I’d just let it do its thing and maybe try not compare it to it’s neighbors. You might make it sad
My pear is dead now. Looks like it developed fire blight very low to the ground where cut for another trunk was done in nursery. I received 1/3 of my order price as refund without promise it would be enough to replace this tree next year(a tip - it wouldn’t!). Now I need to decide if I want to replace it or just leave other two. I bought three because this is how they sold them for pollination and it was almost same money to buy 2 separate trees. Originally it was a following set planted 10 ’ apart: Jung’s Hardy Wisconsin Dwarf Pear Karl’s Favorite Dwarf Pear Flemish Beauty Dwarf Pear
Now when Karl’s favorite is gone, will the other two pollinate each other OK. I Karl’s favorite must have pear on its own, aside the pollination? @clarkinks , I remember you recommended it, but do not remember for what properties. Is it prone to fire blight or I just had bad luck or may be mix up of the trees? Was 10’ original distance is OK?
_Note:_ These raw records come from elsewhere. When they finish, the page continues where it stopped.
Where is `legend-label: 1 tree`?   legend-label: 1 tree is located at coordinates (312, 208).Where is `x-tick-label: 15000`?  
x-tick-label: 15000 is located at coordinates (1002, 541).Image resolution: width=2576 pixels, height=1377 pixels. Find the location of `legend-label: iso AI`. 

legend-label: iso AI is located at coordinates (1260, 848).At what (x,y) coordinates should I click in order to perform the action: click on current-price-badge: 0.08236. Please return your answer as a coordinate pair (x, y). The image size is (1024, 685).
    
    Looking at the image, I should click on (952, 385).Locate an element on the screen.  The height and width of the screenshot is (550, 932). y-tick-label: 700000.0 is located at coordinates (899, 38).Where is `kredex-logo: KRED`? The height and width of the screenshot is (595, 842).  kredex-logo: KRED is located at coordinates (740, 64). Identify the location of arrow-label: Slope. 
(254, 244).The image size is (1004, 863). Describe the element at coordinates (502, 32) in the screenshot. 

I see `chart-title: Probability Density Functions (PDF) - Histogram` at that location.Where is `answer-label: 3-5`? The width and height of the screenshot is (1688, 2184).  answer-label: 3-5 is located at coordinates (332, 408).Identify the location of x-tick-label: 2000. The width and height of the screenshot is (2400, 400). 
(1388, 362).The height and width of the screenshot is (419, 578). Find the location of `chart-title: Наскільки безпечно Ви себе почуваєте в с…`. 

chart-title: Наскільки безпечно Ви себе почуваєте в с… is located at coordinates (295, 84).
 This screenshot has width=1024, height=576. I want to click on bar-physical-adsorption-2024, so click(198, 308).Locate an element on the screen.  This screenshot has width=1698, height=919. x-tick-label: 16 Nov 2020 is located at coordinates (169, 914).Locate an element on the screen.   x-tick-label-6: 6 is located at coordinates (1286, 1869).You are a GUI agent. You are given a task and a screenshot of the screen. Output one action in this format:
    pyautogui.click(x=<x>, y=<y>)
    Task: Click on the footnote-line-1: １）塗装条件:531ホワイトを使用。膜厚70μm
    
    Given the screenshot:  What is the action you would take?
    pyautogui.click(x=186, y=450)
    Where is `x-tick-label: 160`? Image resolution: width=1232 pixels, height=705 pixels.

Karls favorite is moderately fireblight resistant. It is a great pollinator which is what i use it for. It works very well to pollinate my warren. Sounds like you have very high fireblight pressure there. Cant imagine Karls favorite dying quickly from fireblight. Had a green jade killed to the ground in a day last year so stranger things have happened.
It is but will produce more with a pollinator around. The more other people promote them the more everyone realizes they are amazing. They sell several different sized boxes.
“Warren pears are not commercially cultivated as each tree takes over five years to bear fruit, significantly delaying production. Warren pears are also deemed challenging to grow due to specific pollination requirements, localizing the variety to specialty orchards as a rare, gourmet cultivar.”